When we allow ourselves to get into this state, we are no longer living our lives. Once we allow fear in any form and for any reason to rule us we go from pursuing our dreams to protecting ourselves. We become paranoid that just around the corner is the next “bad thing” that’s going to happen to us and the only way to avoid it is to keep our heads down, stay quiet, avoid being noticed and survive. While some folks believe this is a successful way to deal with disappointment, there are two problems with that approach:
- We will attract into our lives more of whatever has our attention (energy flows where attention goes so if we’re focusing on bad things happening, that is exactly what we will experience);
- When we believe we can’t trust other people we give up all our personal power.

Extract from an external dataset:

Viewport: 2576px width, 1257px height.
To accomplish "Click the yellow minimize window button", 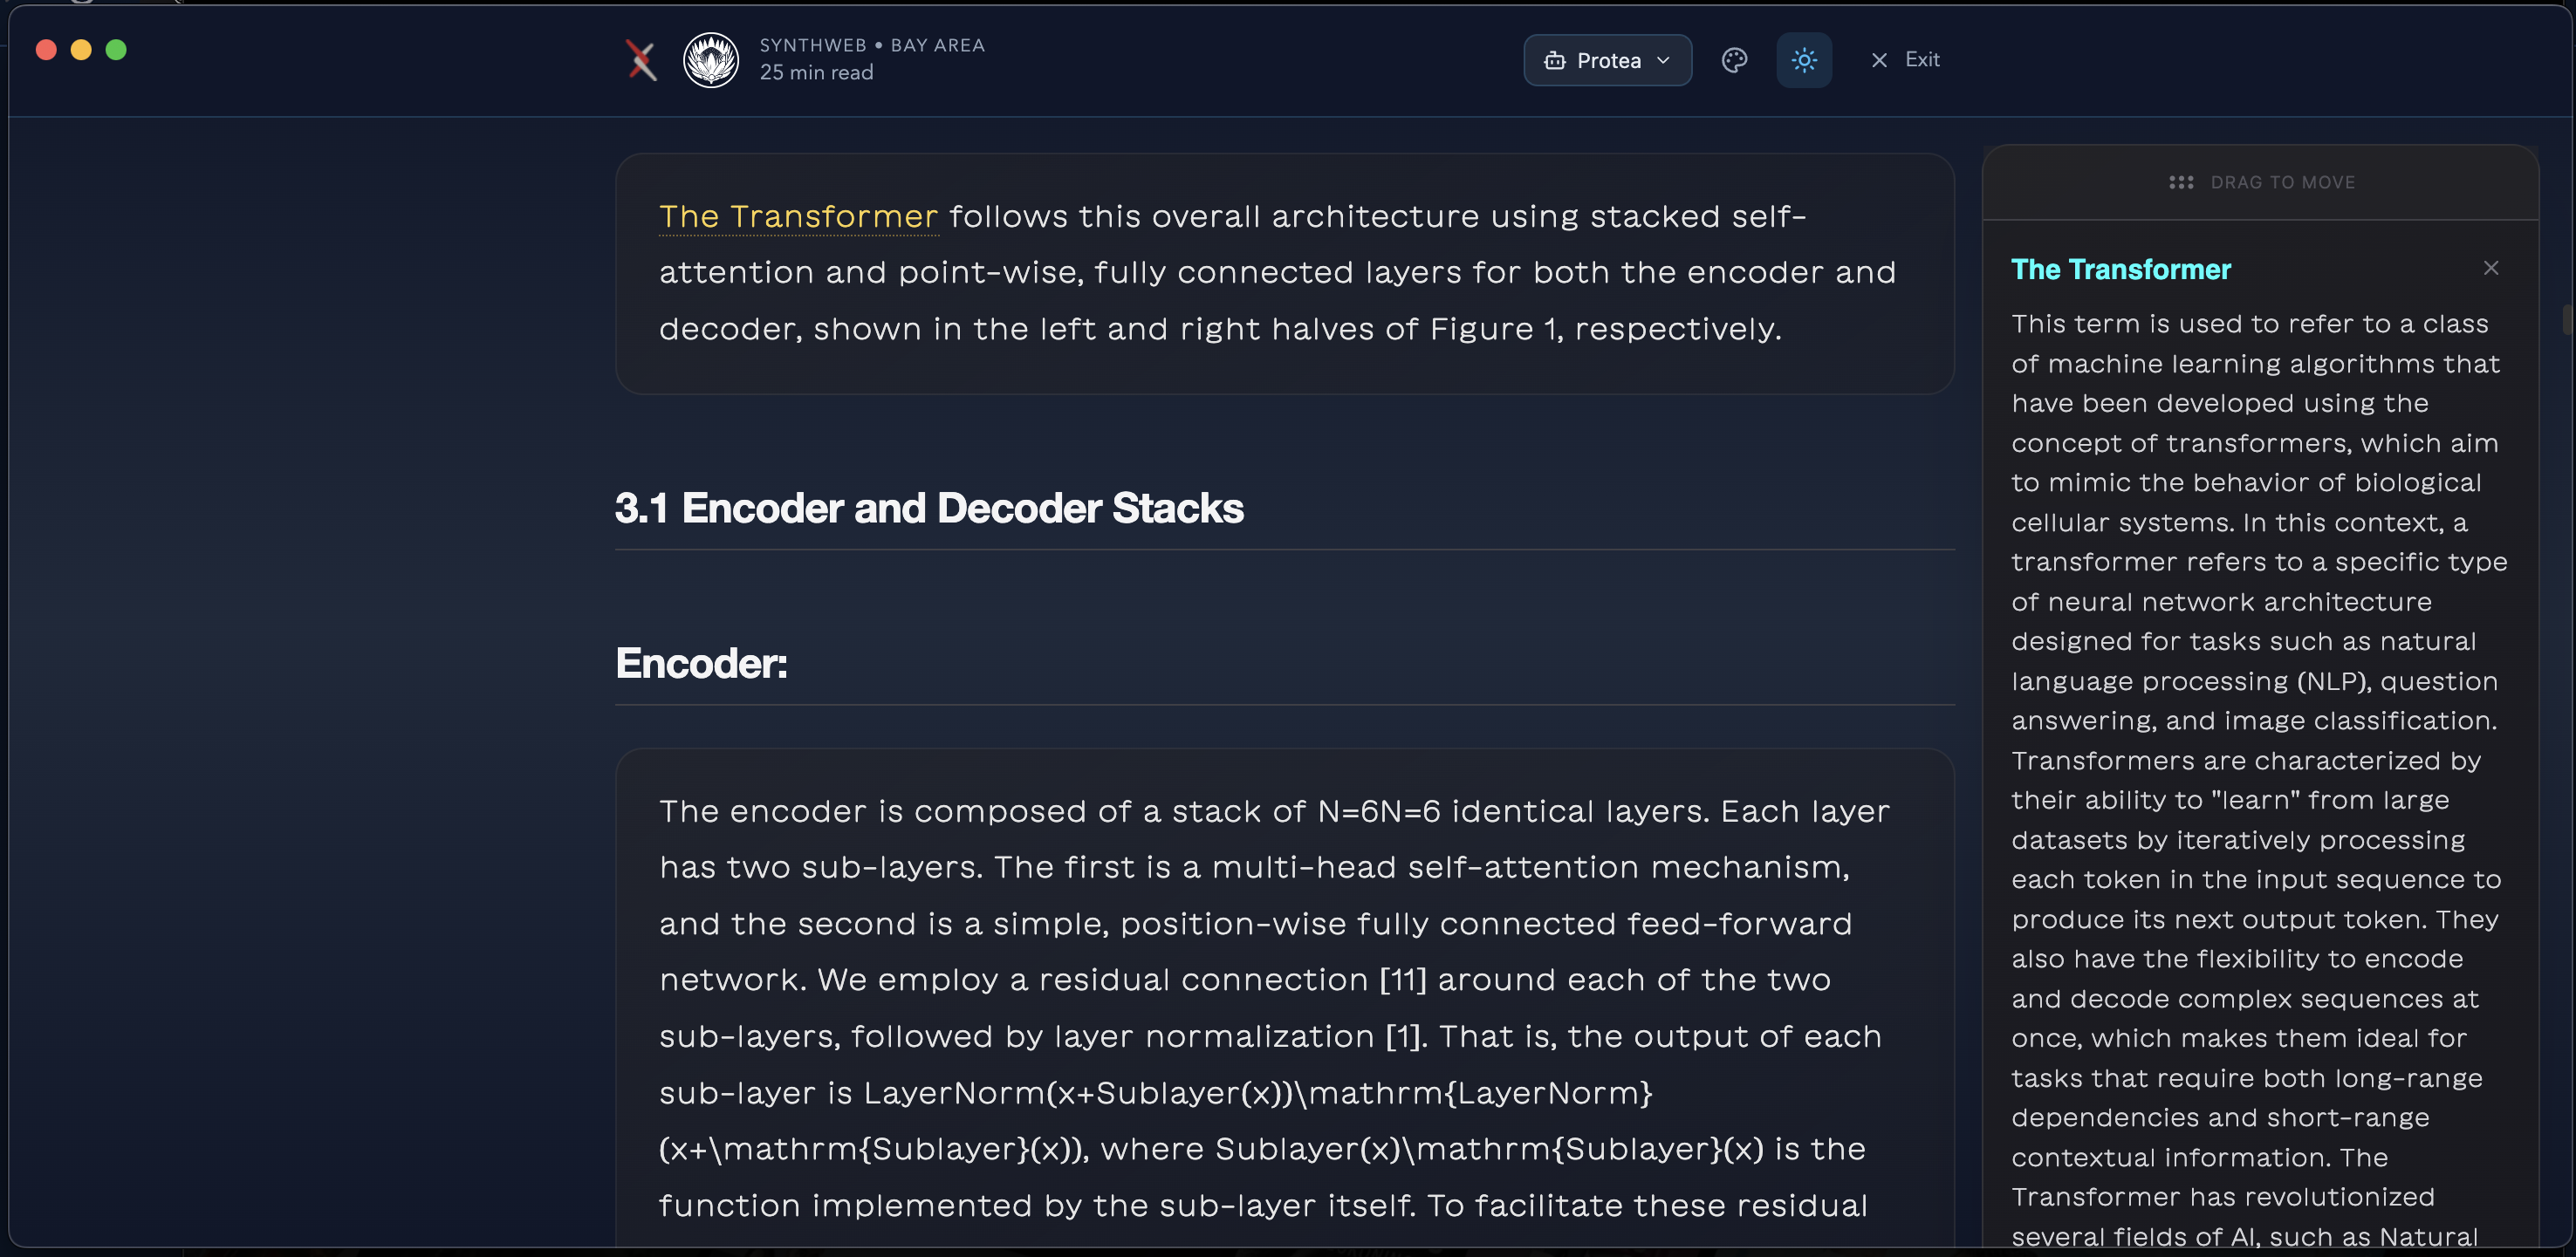I will (x=81, y=50).
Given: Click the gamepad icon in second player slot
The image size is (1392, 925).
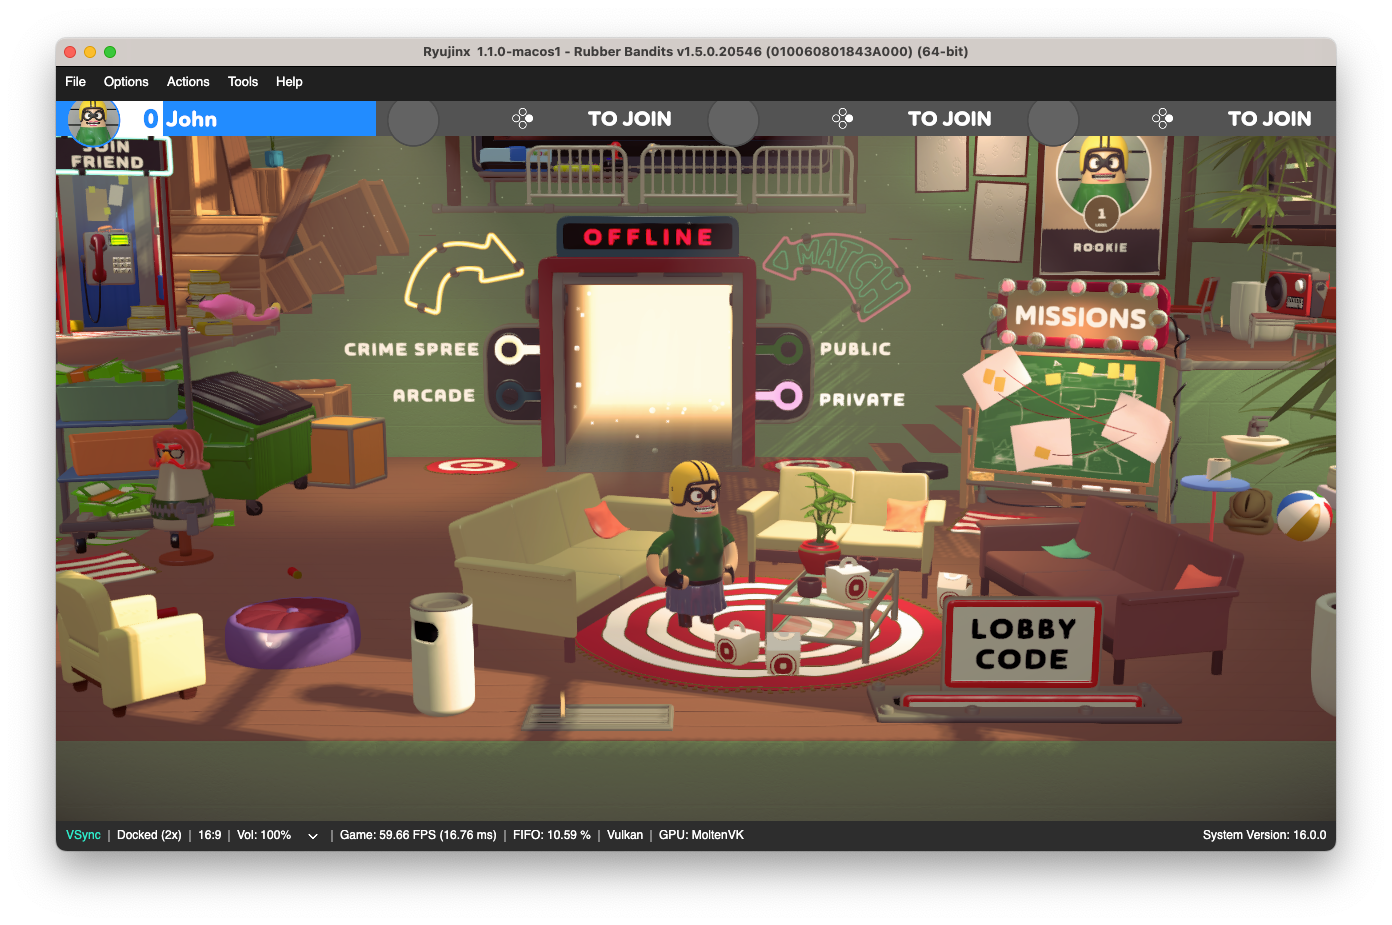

We discussed the first item in the post All Is Well…Really It Is where we discovered it is all too easy for us to get caught up in the trap of negativity and attract more negativity into our lives. We control what happens to us much more than we realize simply based upon the thoughts we allow to enter our consciousness (and more importantly our subconscious). If we think things are going to turn our poorly, they will. If we think things will turn out well, they will. We may not get exactly the results we are focused upon for a variety of reasons, however, what we think is what we attract; our thoughts truly are a self fulfilling prophecy.
The second point is something very few of us realize when others let us down. We often get caught up in thoughts of what he or she did to us, how they violated our friendship, our relationship, and ultimately our trust. There is one key thing to remember in the trying time we are experiencing:
We don’t have to worry if we can or cannot trust someone else so long as we can trust ourselves.
Think about that for a moment. There are countless self help books that have been published and blogs and articles on the internet that explain how to rebuild trust when it has been broken. They explain ways to resolve trust issues in our marriages. They talk about how to regain trust when we have been responsible for lost trust in the relationship. They discuss how to “test” someone who has let us down to make sure we can begin to trust them again. The simple fact is none of that is as important as us knowing we can trust ourselves.
When we can stand in our truth and trust ourselves to make the correct decisions, there is no reason to worry about how trustworthy someone else is. Why should we allow the behavior of someone else to close off our heart, our vulnerability and our desire for what we want in life? If we instead stand in our truth and believe that we will only attract trustworthy people into your life, what kind of people will show up?
The key to having trust is the same as the key to having love; it must start within ourselves. Just as we cannot truly love someone else if we do not love ourselves, we cannot truly trust someone else if we do not trust ourselves.
When we trust ourselves, we recognize that we have the awareness, skills and confidence to deal with whatever situations come our way. We know how to set proper boundaries in our lives and have no time to waste with people that use us or care about no one but themselves. We can certainly show compassion for others but we must be careful never to do that to our own detriment. When we allow others to walk over us, we are not being noble; we are demonstrating a lack of self love and trust.
So let’s be sure we have established a healthy level of self trust. Each experience we have along our journey helps us learn what we need to know; there are no accidents. If we maintain our awareness and stand in our truth, we will find it easy to trust those who are worthy and and even easier to identify those who are not.